Council heard the fines for a second offence would increase to $5,000, from the existing $1,000, and third and subsequent offences would be $7,500, compared to the current $2,500.

Offenders could face a six-month prison sentence if fines aren’t paid.

Tim Ainscough, the city’s environmental services manager, explained that high levels of prohibited chemicals in waste water are almost always due to corporate dumping, rather than by an individual.

Raising the penalties is necessary as “a low-level fine can be considered ‘the cost of doing business’ by a corporation,” he added — especially when city penalties are lower than the cost of proper commercial disposal.

City councillors were told the discharge of dangerous chemicals, such as mercury or phosphorus, can cost taxpayers “tens of thousands of dollars” when they end up in the treatment system.

Some of these chemicals end up killing “good” bacteria that help in the biological treatment of water, said Ainscough, who noted the city’s legal department suggested raising fines to reflect the severity of the offence and to serve as a deterrent.

While no fines for illegal discharge have had to be issued during his five years with the city, Ainscough knows other municipalities have dealt with this problem. He feels prevention is important as Red Deer is part of a regional water system, and is upstream from many communities.

Red Deer city workers regularly test the effluent released by certain local businesses, such as restaurants and abbatoirs, that are known to have higher bacterial counts in their waste water. These businesses pay a surcharge to compensate the city for the extra cost of their water treatment, said Ainscough.

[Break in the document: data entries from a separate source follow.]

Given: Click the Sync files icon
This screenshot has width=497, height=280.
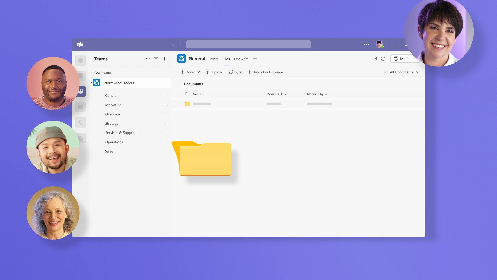Looking at the screenshot, I should (230, 72).
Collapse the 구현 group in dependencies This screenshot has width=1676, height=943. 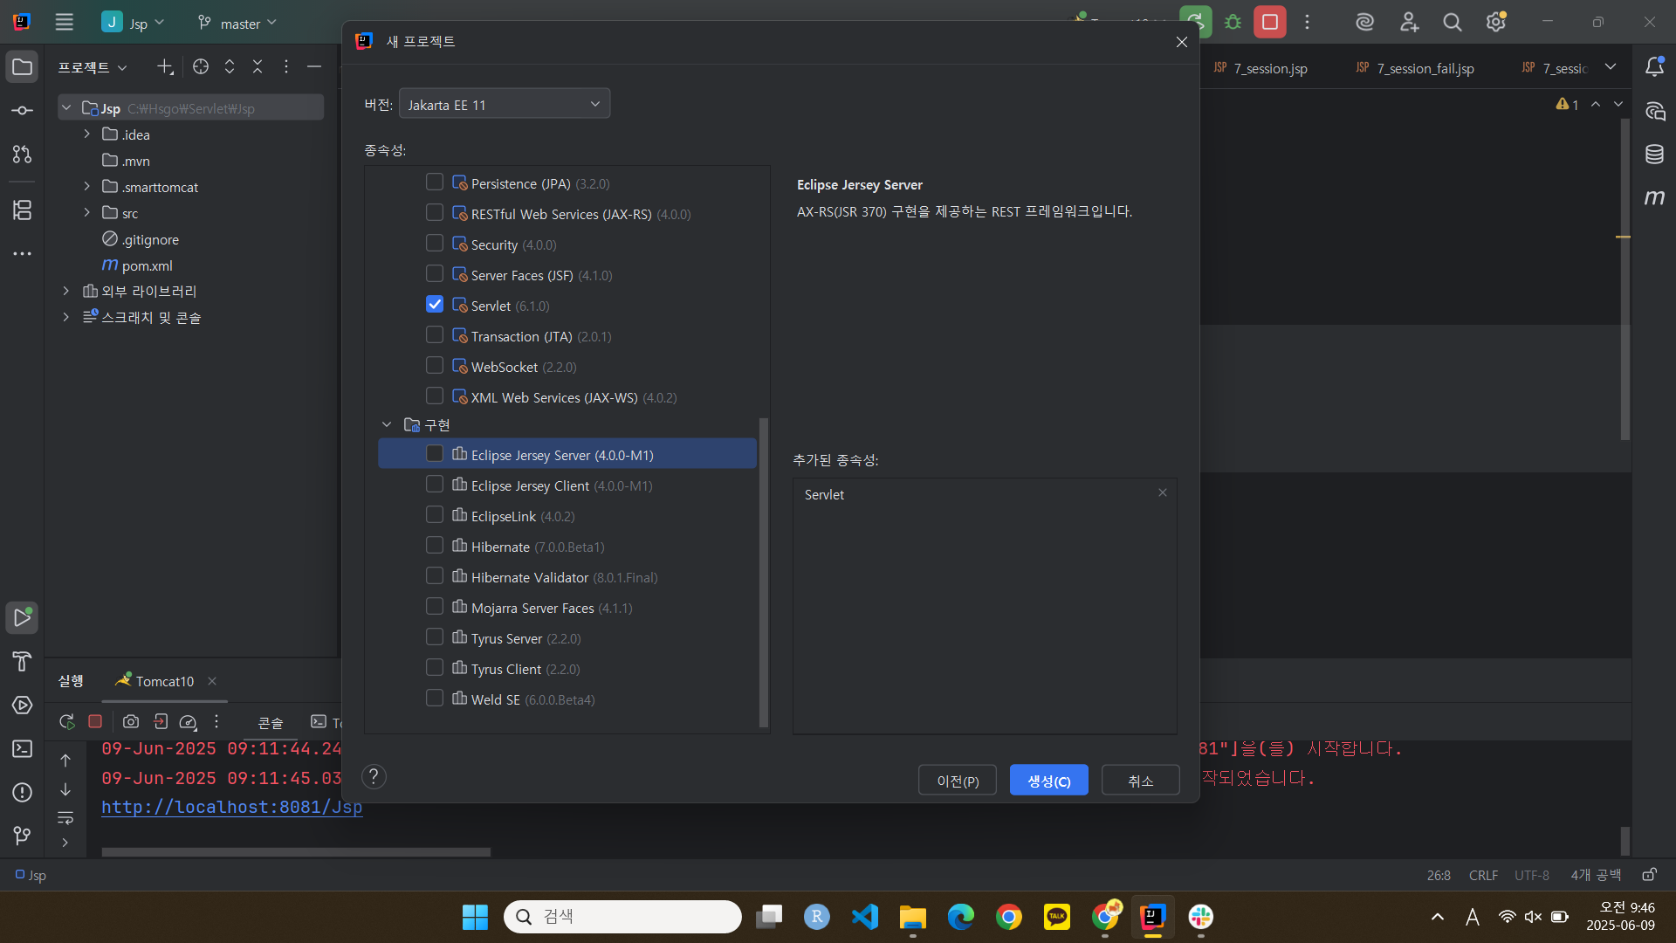point(387,424)
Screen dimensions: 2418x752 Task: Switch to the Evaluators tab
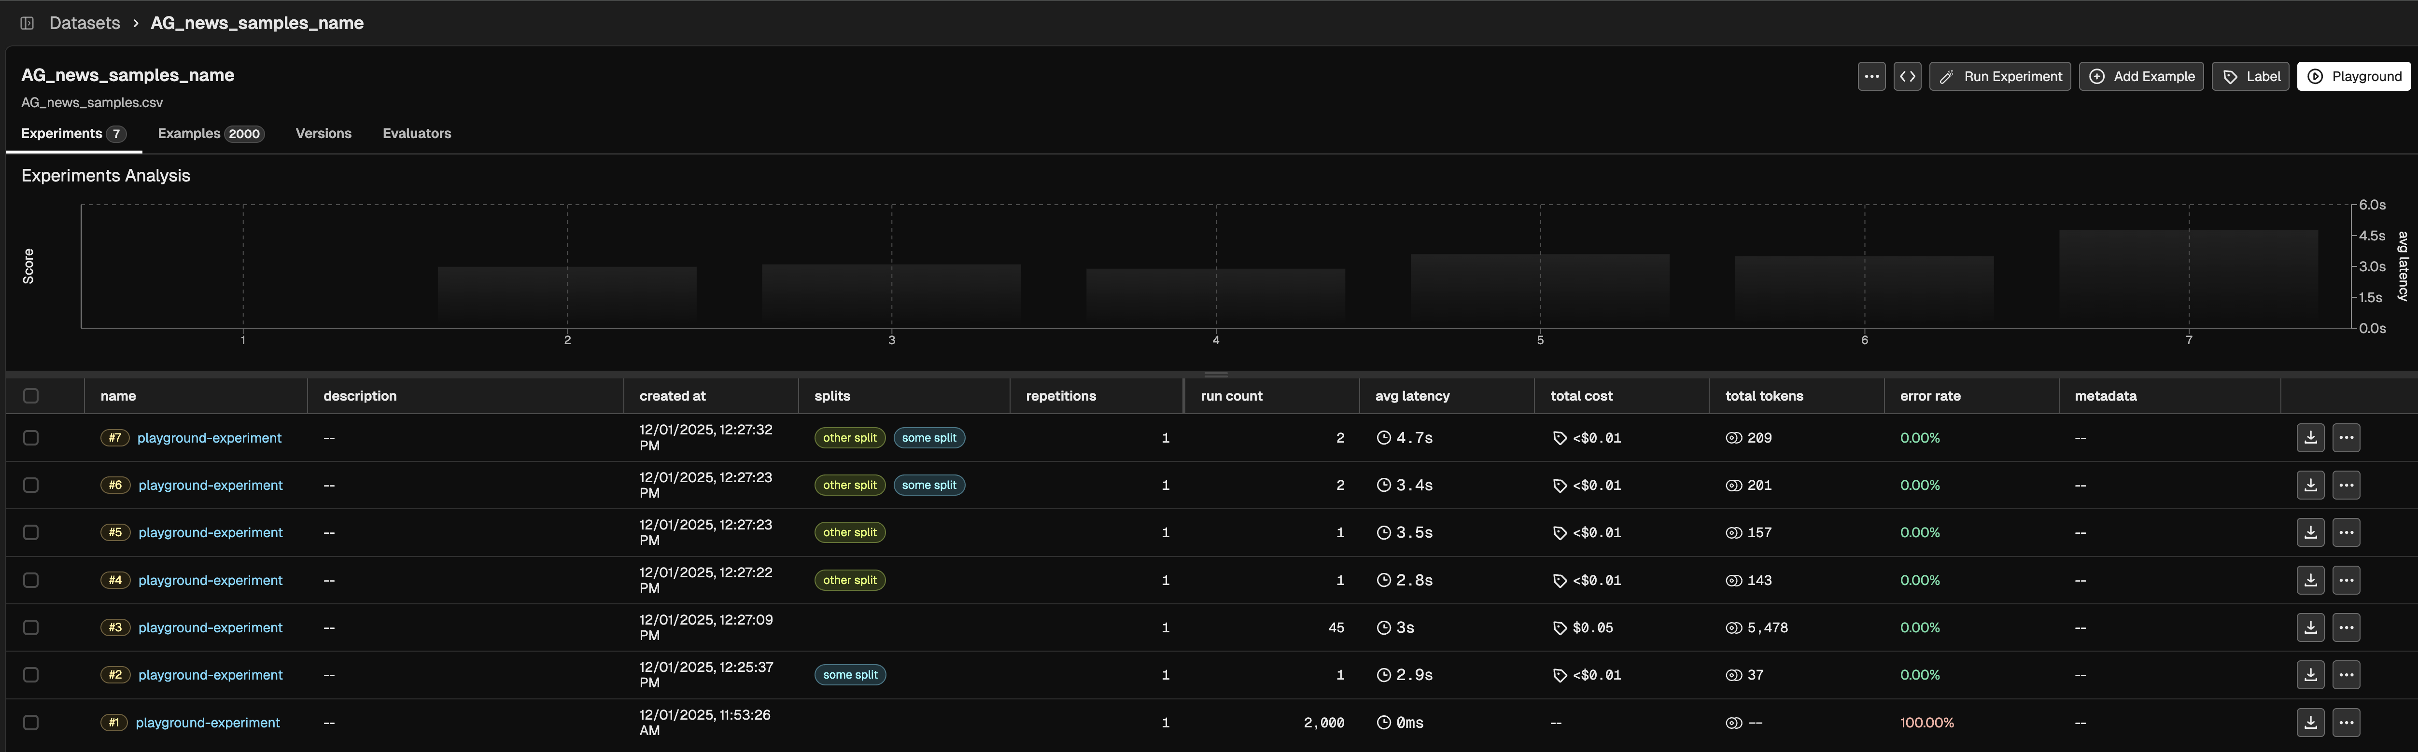(x=416, y=133)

But if extremely high levels of contaminants are found, he said city workers will work with corporations to resolve the problem. He noted Red Deer businesses have generally played by the rules and been co-operative.

Red Deer city council heard the proposed fines are more in line with those used by other municipalities, including Edmonton, Calgary, Camrose, Lethbridge and Medicine Hat.

First and second reading of the amendment were unanimously approved by city council on Monday. But the majority of councillors opted to put off third reading for two weeks to give the community time to respond.